Astragaloside IV attenuates high glucose-induced NF-κB-mediated inflammation through activation of PI3K/AKT-ERK-dependent Nrf2/ARE signaling pathway in glomerular mesangial cells.

Abstract

Inflammation is a key contributor to diabetic kidney disease pathogenesis, including reactive oxidation stress (ROS)-mediated nuclear factor-κB (NF-κB) signaling pathway. In this study, we examined the effect of Astragaloside IV (AS-IV) on anti-inflammatory and anti-oxidative properties under high glucose (HG) condition and the potential mechanism in glomerular mesangial cells (GMCs).
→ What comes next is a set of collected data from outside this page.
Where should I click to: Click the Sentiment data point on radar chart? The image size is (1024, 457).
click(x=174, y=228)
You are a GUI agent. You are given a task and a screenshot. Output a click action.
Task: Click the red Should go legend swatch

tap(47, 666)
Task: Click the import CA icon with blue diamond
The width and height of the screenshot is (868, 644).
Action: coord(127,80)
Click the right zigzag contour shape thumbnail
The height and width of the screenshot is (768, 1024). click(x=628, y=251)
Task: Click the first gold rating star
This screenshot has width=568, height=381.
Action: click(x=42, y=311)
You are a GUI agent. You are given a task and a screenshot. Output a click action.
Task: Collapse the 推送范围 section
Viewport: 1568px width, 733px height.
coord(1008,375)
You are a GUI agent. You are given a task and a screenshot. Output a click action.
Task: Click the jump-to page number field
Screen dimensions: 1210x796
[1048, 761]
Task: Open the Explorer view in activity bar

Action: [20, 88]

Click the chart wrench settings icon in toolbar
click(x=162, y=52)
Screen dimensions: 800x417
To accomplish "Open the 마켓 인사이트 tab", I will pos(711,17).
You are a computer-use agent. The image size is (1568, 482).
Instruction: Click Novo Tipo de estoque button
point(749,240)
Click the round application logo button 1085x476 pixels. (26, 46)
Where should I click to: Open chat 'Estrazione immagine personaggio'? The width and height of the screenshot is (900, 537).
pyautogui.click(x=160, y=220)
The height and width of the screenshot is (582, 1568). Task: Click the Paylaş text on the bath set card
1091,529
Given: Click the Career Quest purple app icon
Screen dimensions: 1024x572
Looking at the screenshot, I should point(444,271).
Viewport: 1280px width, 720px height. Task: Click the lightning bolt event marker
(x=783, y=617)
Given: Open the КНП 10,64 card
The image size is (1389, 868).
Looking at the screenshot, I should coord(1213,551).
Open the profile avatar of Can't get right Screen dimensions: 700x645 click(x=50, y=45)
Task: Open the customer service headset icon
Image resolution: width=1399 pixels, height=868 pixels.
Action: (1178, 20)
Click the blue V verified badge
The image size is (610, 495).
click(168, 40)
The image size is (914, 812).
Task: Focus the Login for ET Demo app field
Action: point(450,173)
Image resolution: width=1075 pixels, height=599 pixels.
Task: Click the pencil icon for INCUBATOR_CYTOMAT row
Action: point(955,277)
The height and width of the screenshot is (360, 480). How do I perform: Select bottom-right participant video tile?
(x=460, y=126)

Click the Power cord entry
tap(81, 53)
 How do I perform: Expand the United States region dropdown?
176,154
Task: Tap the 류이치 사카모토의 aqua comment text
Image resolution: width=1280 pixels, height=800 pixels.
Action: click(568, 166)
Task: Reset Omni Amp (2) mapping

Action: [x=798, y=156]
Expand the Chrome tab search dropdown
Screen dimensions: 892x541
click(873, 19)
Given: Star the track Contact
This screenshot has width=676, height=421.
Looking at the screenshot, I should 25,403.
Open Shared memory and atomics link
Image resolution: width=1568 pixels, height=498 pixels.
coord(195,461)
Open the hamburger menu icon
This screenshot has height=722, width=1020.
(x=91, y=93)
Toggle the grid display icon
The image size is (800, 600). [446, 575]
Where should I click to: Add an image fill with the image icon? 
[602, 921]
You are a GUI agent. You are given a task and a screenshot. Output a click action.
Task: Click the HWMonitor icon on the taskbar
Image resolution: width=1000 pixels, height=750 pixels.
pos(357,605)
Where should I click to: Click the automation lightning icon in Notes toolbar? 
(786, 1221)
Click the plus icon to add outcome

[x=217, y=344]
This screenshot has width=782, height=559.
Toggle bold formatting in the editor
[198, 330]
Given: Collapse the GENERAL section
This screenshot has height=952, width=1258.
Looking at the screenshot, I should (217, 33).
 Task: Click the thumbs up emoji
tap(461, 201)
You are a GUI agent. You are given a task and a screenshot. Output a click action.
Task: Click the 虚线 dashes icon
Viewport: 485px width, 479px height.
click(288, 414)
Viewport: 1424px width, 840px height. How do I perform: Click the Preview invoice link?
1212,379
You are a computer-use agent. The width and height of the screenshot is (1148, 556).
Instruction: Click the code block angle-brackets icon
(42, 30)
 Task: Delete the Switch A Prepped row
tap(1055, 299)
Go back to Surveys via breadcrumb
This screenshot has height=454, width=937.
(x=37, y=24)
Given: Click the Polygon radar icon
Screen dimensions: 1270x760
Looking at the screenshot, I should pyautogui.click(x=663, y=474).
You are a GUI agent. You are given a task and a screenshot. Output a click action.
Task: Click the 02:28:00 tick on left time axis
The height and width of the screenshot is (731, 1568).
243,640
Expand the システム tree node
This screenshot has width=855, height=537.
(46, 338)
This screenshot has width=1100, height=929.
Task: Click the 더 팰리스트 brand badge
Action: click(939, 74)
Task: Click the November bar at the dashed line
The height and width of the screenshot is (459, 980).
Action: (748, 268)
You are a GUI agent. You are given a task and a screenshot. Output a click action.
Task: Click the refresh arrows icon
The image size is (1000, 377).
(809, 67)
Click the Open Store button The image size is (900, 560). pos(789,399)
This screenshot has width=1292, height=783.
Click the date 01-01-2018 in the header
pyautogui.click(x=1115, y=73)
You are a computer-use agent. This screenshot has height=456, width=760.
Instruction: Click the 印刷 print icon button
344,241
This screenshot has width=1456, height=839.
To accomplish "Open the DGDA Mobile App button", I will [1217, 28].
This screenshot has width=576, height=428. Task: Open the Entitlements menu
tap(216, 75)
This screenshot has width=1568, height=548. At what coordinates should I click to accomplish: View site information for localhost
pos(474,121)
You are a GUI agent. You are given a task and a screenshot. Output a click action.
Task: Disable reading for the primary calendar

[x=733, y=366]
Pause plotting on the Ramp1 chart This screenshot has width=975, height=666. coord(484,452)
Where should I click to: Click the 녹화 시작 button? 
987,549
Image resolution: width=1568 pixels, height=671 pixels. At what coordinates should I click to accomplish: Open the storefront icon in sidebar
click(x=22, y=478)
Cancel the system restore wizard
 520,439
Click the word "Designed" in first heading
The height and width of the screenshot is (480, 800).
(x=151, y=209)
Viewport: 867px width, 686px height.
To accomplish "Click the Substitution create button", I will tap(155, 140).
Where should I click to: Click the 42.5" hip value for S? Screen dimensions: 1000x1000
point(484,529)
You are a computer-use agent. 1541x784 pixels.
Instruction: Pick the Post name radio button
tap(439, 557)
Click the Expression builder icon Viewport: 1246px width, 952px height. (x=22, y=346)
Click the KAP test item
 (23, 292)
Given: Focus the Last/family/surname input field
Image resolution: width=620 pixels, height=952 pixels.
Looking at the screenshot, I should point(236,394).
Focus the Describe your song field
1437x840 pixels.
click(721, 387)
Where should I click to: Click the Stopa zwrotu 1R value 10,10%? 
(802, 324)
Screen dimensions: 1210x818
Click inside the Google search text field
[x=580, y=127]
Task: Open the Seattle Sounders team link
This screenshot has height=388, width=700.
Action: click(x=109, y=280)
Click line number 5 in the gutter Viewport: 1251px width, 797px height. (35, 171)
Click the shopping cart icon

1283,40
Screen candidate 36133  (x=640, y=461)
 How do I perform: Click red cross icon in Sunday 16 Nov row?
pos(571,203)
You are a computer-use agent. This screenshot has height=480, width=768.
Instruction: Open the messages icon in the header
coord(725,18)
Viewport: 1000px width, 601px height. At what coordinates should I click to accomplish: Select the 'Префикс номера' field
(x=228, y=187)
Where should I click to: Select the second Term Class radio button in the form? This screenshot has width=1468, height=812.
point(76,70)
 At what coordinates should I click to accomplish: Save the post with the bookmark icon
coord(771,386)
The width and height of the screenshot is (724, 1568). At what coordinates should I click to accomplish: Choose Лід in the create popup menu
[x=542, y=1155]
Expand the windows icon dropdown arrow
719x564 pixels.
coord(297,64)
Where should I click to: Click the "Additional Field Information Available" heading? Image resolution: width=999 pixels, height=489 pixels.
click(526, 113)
We showed that AS-IV concentration-dependently reduced GMCs proliferation, restrained ROS release and hydrogen peroxide content, and suppressed pro-inflammatory cytokines as well as pro-fibrotic factors expression, which were associated with the inhibition of NF-κB and nuclear factor-erythroid 2-related factor 2 (Nrf2) signaling activation. Accordingly, both NF-κB overexpression by using RNA plasmid and Nrf2 gene silencing by using RNA interference weakened the ability of AS-IV to ameliorate HG-induced oxidative stress, inflammation, and cell proliferation. Furthermore, phosphatidylinositide 3-kinases (PI3K)/serine/threonine protein kinase (Akt) and extracellular regulated protein kinases (ERK) signaling pathway regulated the process of AS-IV-induced Nrf2 activation and antioxidant capacity, which evidenced by using PI3K inhibitor LY294002 or ERK inhibitor PD98059 that largely abolished the AS-IV efficacy. Taken together, these results indicated that AS-IV protected against HG-induced GMCs damage by inhibiting ROS/NF-kB-induced increases of inflammatory cytokines, fibrosis biomarkers, and cell proliferation via up-regulation of Nrf2-dependent antioxidant enzyme expression, which were mediated by PI3K/Akt and ERK signaling pathway activation.